While motor recovery following mild stroke has been extensively studied with neuroimaging, mechanisms of recovery after moderate to severe strokes of the types that are often the focus for novel restorative therapies remain obscure. We used fMRI to: 1) characterize reorganization occurring after moderate to severe subacute stroke, 2) identify brain regions associated with motor recovery and 3) to test whether brain activity associated with passive movement measured in the subacute period could predict motor outcome six months later.

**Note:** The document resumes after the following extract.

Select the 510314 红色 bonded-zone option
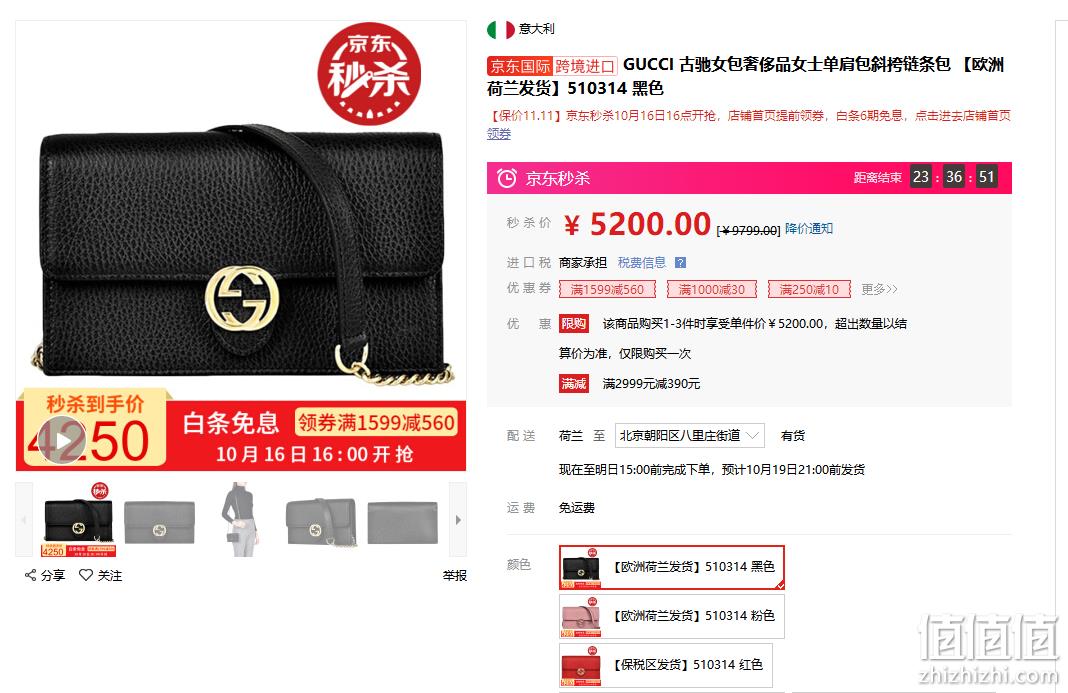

Because many patients with large strokes involving sensorimotor regions cannot engage in voluntary movement, we used passive flexion-extension of the paretic wrist to compare 21 patients with subacute ischemic stroke to 24 healthy controls one month after stroke. Clinical motor outcome was assessed with Fugl-Meyer motor scores (motor-FMS) six months later. Multiple regression, with predictors including baseline (one-month) motor-FMS and sensorimotor network regional activity (ROI) measures, was used to determine optimal variable selection for motor outcome prediction. Sensorimotor network ROIs were derived from a meta-analysis of arm voluntary movement tasks. Bootstrapping with 1000 replications was used for internal model validation.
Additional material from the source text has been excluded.